Carol Rhodes at the Gallery of Modern Art was a bit of a revelation --
'functional' landscapes manipulated by human activity - industry, landscaping, transport and quarrying. These terrains are distilled from imagined, observed and photographed views, with high viewpoints suggesting clarity and logic yet also unreality and disorientation. Recalling a range of art-historical precedents from early Netherlandish pictures to Indian miniatures, these paintings have an intensity and metaphoric richness that belies their apparent reserve.
The paintings wobble uncertainly either side of landscape and abstraction, but the content is somewhere between rural and man-made, the landscape painting is somewhere in between panoptic coldness and celebratory sublime, and the abstraction manages to be both restrained and painterly. Many levels of interzonal in-between, then. They're particularly reminiscent of photographs: Emmet Gowin, Edward Burtynsky or Sophie Ristelhueber's "Fait" (meaning "done" or "fact") project - the aerial images of post-Gulf War I Kuwait sands.
If I wait any longer to write about Rhodes it just isn't going to happen, so as a placeholder here are some quotes from the catalogue and the reviews. Firstly these dog-eared snippets from Tom Lubbock's playful essay in the catalogue on landscapes, seeing, bodies and paint:
The ground is remote, but not astronomically remote [...] these views refrain from a radically alienating perspective on the world [...] they also lack the usual scenic dramas of high and low, near and far. [...] There is a name for the kinds of places Rhodes typically paints: Edgelands. [p7]

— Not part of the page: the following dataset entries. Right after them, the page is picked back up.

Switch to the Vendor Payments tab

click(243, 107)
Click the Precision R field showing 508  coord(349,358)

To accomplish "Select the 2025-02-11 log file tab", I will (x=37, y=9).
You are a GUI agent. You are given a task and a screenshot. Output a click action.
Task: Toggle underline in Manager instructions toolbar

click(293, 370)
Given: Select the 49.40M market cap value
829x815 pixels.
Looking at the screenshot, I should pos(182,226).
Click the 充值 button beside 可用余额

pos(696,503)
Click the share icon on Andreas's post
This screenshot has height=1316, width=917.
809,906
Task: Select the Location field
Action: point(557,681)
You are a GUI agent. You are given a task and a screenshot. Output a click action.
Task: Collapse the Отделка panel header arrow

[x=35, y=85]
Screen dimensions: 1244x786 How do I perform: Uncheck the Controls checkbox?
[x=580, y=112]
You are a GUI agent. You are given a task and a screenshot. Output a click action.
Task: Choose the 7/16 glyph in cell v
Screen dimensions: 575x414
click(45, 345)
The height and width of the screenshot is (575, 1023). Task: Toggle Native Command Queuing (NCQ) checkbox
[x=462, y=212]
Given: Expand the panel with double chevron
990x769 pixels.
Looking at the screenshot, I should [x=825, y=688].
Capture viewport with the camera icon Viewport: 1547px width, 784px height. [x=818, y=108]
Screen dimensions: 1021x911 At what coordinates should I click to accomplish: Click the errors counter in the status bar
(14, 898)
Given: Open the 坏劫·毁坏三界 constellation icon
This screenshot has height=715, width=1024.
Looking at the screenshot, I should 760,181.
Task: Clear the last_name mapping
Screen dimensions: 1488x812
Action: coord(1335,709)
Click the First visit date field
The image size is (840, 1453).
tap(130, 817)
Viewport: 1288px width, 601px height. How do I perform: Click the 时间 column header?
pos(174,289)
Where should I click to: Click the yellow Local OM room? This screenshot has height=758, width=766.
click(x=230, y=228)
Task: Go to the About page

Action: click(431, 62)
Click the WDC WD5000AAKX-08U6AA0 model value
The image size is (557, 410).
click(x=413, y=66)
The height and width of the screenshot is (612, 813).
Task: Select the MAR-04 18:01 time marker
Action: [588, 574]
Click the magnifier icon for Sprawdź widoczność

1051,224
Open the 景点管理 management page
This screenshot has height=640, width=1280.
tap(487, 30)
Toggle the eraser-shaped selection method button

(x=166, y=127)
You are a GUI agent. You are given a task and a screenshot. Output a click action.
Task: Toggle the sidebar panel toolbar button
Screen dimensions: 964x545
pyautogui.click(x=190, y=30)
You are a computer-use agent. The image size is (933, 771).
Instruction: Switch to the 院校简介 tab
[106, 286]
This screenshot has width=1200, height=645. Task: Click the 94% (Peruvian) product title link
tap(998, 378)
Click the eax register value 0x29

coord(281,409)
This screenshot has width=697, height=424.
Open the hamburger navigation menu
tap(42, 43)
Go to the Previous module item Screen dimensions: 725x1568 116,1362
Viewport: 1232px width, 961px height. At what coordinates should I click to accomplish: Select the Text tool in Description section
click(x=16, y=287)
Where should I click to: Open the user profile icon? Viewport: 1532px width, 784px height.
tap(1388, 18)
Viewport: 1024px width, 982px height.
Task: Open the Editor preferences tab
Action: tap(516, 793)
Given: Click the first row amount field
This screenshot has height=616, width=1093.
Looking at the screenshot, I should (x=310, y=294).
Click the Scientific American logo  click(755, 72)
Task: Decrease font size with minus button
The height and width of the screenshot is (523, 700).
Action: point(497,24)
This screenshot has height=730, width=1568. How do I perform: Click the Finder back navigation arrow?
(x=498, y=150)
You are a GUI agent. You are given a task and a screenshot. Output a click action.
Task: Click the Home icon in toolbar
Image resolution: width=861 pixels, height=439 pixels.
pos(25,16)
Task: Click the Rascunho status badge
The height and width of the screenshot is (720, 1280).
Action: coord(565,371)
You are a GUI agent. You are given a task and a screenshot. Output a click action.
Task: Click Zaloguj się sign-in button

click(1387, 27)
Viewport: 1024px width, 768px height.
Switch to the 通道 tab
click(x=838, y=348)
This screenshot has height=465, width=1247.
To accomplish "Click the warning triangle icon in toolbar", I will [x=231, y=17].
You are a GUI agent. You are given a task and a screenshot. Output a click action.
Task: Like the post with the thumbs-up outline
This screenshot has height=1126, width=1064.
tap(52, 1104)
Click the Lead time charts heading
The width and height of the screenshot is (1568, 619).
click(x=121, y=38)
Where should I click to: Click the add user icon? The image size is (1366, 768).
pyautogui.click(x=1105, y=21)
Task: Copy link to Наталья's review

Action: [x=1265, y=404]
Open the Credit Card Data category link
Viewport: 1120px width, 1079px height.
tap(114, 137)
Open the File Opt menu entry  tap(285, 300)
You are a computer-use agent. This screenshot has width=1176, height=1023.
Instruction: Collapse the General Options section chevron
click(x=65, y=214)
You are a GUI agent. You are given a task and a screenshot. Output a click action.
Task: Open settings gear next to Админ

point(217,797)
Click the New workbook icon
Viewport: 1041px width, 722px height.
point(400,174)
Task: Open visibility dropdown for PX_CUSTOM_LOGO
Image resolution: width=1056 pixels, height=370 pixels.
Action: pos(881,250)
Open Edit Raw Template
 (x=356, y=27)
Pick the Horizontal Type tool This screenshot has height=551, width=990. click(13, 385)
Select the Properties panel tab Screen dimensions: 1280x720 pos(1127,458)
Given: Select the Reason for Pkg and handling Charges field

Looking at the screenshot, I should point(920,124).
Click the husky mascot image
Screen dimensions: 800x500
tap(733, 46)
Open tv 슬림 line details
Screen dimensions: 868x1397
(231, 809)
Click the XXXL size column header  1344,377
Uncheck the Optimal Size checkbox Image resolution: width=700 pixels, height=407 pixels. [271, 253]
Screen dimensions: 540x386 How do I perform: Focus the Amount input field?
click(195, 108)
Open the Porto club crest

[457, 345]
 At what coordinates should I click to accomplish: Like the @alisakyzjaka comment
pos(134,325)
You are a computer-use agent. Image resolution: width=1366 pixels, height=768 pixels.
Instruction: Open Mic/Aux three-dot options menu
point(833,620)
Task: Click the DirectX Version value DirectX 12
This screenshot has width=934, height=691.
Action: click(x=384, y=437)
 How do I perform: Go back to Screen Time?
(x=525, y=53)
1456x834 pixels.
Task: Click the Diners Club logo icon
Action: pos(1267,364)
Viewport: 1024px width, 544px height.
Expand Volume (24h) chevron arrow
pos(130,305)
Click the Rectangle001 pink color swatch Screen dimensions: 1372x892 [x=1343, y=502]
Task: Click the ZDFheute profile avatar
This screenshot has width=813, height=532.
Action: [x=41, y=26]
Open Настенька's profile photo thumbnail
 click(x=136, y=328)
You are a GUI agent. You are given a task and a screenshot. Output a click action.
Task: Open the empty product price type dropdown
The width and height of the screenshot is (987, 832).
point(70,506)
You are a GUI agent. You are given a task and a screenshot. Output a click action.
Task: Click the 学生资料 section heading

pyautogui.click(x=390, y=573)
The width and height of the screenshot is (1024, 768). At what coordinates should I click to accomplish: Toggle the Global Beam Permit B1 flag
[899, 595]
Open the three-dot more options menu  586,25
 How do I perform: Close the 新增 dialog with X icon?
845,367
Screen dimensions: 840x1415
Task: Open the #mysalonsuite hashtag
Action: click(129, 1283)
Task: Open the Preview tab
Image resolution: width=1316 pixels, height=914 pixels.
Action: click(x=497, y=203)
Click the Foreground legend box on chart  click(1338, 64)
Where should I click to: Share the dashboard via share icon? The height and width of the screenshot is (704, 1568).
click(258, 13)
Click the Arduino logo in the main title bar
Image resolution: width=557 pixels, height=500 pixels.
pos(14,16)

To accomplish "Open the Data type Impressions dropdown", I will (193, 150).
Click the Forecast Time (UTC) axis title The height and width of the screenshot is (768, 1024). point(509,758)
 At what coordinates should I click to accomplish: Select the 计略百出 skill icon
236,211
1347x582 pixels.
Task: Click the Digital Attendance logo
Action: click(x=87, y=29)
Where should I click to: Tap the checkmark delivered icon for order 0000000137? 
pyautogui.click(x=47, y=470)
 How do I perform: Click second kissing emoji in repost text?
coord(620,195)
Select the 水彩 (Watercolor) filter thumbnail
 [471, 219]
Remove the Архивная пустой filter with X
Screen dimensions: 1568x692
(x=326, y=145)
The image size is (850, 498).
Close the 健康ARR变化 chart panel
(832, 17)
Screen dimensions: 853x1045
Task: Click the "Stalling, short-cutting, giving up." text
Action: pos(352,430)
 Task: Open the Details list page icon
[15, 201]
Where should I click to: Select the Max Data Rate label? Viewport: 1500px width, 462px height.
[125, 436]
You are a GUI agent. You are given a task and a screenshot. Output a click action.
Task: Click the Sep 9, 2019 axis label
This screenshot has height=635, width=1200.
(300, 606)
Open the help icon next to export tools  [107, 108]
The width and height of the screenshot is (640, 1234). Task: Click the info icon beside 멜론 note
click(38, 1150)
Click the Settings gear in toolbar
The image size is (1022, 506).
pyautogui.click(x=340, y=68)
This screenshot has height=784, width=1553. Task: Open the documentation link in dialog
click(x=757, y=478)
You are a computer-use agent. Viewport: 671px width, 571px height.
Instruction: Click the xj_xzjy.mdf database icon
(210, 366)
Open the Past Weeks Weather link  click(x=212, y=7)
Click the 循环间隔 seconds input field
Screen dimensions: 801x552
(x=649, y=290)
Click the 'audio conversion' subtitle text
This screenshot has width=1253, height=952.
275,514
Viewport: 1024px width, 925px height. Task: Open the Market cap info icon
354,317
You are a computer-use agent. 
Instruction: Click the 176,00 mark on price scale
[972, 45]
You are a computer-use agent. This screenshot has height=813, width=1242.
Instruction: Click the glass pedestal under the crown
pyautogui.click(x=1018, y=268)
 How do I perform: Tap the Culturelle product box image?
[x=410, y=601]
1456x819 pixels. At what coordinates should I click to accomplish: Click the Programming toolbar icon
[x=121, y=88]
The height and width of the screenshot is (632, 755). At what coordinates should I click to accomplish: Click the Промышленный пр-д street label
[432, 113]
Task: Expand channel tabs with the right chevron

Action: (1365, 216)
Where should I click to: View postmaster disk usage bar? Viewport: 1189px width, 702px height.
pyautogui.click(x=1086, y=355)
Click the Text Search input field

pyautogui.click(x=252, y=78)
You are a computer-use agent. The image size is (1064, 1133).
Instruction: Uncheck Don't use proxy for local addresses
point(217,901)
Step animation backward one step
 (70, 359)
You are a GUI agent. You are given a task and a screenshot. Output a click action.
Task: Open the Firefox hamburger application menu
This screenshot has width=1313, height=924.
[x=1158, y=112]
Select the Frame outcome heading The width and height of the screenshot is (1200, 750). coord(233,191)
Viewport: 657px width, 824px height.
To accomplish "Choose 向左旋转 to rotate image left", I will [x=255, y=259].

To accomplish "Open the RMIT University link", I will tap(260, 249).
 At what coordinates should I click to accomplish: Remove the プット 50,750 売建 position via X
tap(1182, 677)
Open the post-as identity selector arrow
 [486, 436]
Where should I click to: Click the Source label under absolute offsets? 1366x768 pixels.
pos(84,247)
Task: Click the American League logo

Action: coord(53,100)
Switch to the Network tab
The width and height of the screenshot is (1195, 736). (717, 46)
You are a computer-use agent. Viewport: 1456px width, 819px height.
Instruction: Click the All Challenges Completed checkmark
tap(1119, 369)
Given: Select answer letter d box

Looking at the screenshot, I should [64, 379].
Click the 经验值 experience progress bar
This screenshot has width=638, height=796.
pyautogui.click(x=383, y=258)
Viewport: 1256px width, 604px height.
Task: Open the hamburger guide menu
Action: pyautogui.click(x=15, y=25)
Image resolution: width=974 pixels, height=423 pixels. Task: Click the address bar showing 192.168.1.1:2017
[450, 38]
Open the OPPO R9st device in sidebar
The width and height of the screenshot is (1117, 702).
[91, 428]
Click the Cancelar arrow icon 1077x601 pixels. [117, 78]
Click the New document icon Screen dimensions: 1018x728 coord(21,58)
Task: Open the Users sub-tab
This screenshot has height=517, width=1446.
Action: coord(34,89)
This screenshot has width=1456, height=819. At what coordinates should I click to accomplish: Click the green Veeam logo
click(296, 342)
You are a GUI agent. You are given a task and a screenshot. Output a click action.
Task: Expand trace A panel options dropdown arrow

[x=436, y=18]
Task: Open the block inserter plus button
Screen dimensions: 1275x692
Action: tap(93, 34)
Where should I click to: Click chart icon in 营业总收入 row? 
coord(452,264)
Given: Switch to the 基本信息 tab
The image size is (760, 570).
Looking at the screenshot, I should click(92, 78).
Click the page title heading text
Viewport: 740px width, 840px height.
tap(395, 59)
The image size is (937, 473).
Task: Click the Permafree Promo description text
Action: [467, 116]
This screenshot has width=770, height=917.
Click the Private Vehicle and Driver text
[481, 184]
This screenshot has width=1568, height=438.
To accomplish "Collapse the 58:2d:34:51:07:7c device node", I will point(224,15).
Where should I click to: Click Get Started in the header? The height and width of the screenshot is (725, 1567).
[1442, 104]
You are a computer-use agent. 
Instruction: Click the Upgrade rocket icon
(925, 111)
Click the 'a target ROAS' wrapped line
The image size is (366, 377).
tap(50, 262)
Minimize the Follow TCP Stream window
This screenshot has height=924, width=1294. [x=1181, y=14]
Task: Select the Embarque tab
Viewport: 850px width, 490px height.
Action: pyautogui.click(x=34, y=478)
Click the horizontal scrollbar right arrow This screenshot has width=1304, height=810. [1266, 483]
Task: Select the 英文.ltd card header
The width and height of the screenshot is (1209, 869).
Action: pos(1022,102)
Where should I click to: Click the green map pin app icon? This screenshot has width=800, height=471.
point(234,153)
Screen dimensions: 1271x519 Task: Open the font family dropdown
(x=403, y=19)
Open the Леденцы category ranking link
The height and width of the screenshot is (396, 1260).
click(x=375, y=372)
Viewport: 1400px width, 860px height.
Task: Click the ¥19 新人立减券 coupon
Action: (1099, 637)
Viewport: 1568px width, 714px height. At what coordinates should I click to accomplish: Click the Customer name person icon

And other features of this 'interfacial' [Marion Shoard] region include 'electricity sub-stations, motorway interchanges ... distribution depots ... recycling centres'. [...] Built up ad hoc and collage-wise by their developers, not grounded in the realities of long standing settlements, treating the site as a tabula rasa [p8]
'we carry culturally prefabricated mentally templates with us wherever we go, and what we see and reflect upon is continually adjusted to these templates' [Andrews, Landscape and Western Art, 1999] [p9]
'but as one approaches it becomes houses, tress, tiles, leaves, grass, ants, ants' legs, and so on ad infinitum. All that is comprehended in the word landscape. ' [Pascal, Pensees, 1996] [p10]
lacks the peripheral, irrelevant details, the background noise, which are a mark of realism and reality. It carries its own simple narrative description [...] it's like a tale being told, or the report of a dream, or the abrupt topography of Bunyan's The Pilgrim's Progress [...] a surprising figure, which [...] takes off like a sudden and inappropriate overture from the road to the hill, an extended foot, a tongue stuck out, a blurted speech bubble, a gob of spit, a bit of landscape comedy. [p11]
'Seen thus, from above, the whole landscape looked immovable as a picture [Flaubert, Madame Bovary] [...] We see it all together. Everything falls into place - or is put in its place. Flaubert's downward gaze casts an absurdity onto its subject, making the destination city [Rouen] into an assemblage of stranded bits and pieces. [...] This is one way in which Rhodes uses the overview: to emphasise what gets lost, when the world is made into a picture. [p12-13]
'Aerial photographs taken from a perfect point directly above Heathrow show it as a diagram of itself' [Wentworth, Thinking Aloud, 1998] [...] Rhodes's paintings often employ a kind of colour-coding that maps out a scene into its distinct fuinctions or materials. Each different kind of thing has its own hue-area - a painting by names. [...] Playful visual similes supervene, as the forms of Trees and Works suggest a cellular structure, or a printed circuit, or the tracery of fat in a cut of meat, or the separate parts of an Airfix kit, neatly 'plotted and pieced' on their sprue. [p14]
These incidents punctuate scenes where the brushstrokes do not elsewhere cling tightly to their tiny subjects. They're like 1:200 models, added to a much less detailed construction [...] Only the central handful of land [in Car Port, 2004] retains its safe, model-like clarity. The rest of the scene is a true spatial fantasia, its construction dissolving like a Piranesi dungeon. [p16]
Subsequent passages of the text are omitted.